---- TESTO DI LETTURA

Citando Panofsky ci ha ricordato che l’umanista “è colui che contesta l’autorità e rispetta la tradizione”. Secondo lei, quale autorità e quale tradizione si trovano di fronte gli umanisti, o aspiranti tali, di oggi? E come possono contestare la prima rispettando la seconda?
Il modello culturale oggi dominante, martellato da un’insistente propaganda tecnocentrica che mitizza la rivoluzione informatica ed emargina il ruolo dell’attività intellettuale e speculativa non ancorata alla tecnologia, rappresenta oggi uno dei più potenti strumenti di condizionamento mentale. Tale modello culturale, tra l’altro, nega il valore della tradizione in nome di un’idea rozza e quasi violenta del progresso, che considera il passato inutile e il solo presente degno d’attenzione. È contro questa autorità che oggi la cultura umanistica può (e secondo me deve) esercitare la propria funzione di critica, di de-mitizzazione, e di smascheramento. È lo stesso spirito che spinse i pionieri della rivoluzione scientifica a contestare i dogmatici modelli scolastici: in un certo senso, per rovesciare la provocatoria frase da cui siamo partiti, l’aristotelismo e il geocentrismo dei nostri tempi sono costituiti dal presentismo dominante nella cultura tecnologica e dall’idea che – come è stato scritto in un famoso articolo uscito qualche anno fa su Wired– il diluvio dei dati rende obsoleto il metodo scientifico e l’elaborazione teorica.

--------
---- CONTENUTO DEI DATI

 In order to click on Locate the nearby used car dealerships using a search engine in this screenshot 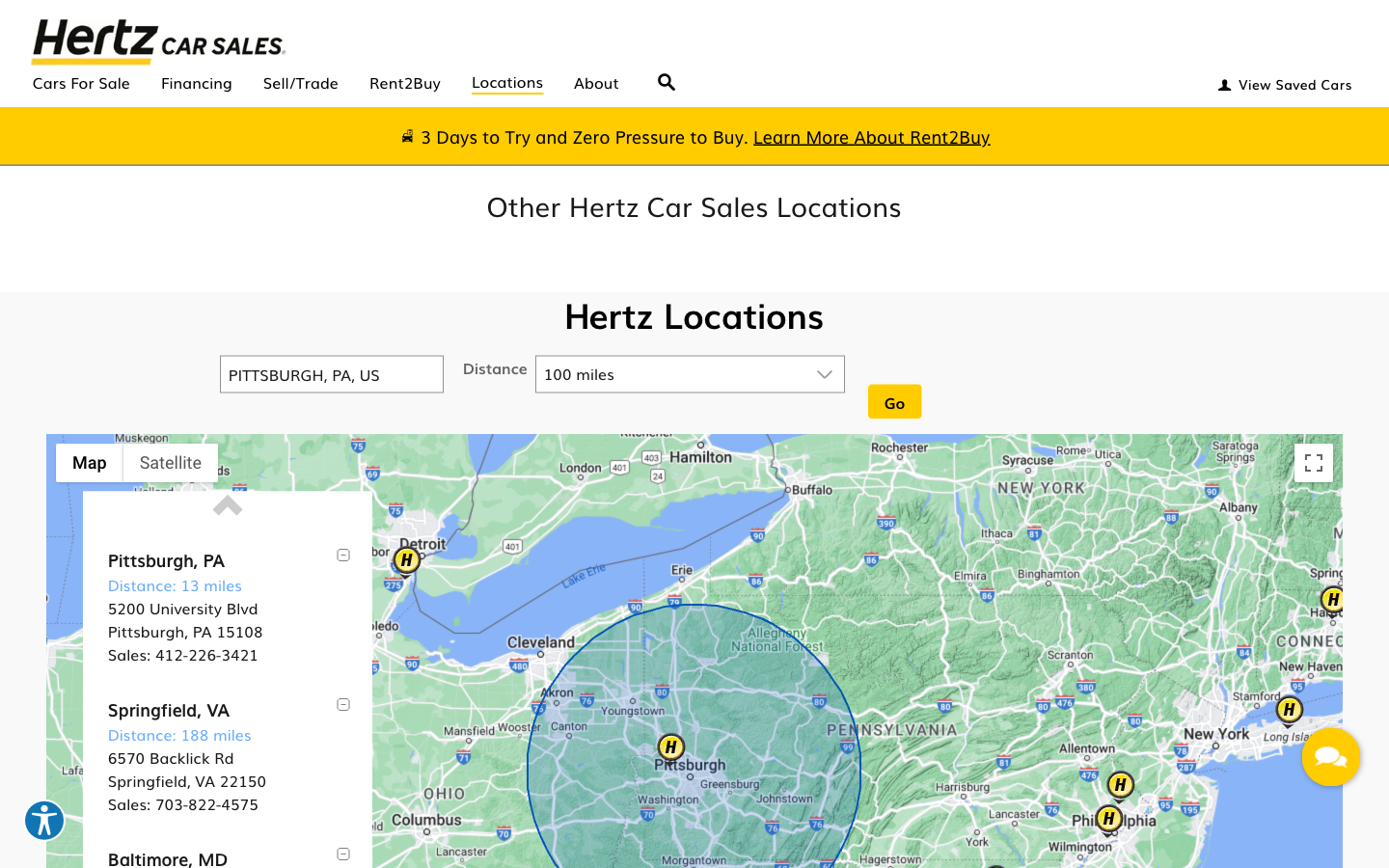, I will do `click(667, 75)`.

--------

### [CONSEGNA DELL'ESERCIZIO]
Restituisci integralmente il testo di lettura, senza alcuna modifica.

### [RISPOSTA DELL'ESERCIZIO]
Citando Panofsky ci ha ricordato che l’umanista “è colui che contesta l’autorità e rispetta la tradizione”. Secondo lei, quale autorità e quale tradizione si trovano di fronte gli umanisti, o aspiranti tali, di oggi? E come possono contestare la prima rispettando la seconda?
Il modello culturale oggi dominante, martellato da un’insistente propaganda tecnocentrica che mitizza la rivoluzione informatica ed emargina il ruolo dell’attività intellettuale e speculativa non ancorata alla tecnologia, rappresenta oggi uno dei più potenti strumenti di condizionamento mentale. Tale modello culturale, tra l’altro, nega il valore della tradizione in nome di un’idea rozza e quasi violenta del progresso, che considera il passato inutile e il solo presente degno d’attenzione. È contro questa autorità che oggi la cultura umanistica può (e secondo me deve) esercitare la propria funzione di critica, di de-mitizzazione, e di smascheramento. È lo stesso spirito che spinse i pionieri della rivoluzione scientifica a contestare i dogmatici modelli scolastici: in un certo senso, per rovesciare la provocatoria frase da cui siamo partiti, l’aristotelismo e il geocentrismo dei nostri tempi sono costituiti dal presentismo dominante nella cultura tecnologica e dall’idea che – come è stato scritto in un famoso articolo uscito qualche anno fa su Wired– il diluvio dei dati rende obsoleto il metodo scientifico e l’elaborazione teorica.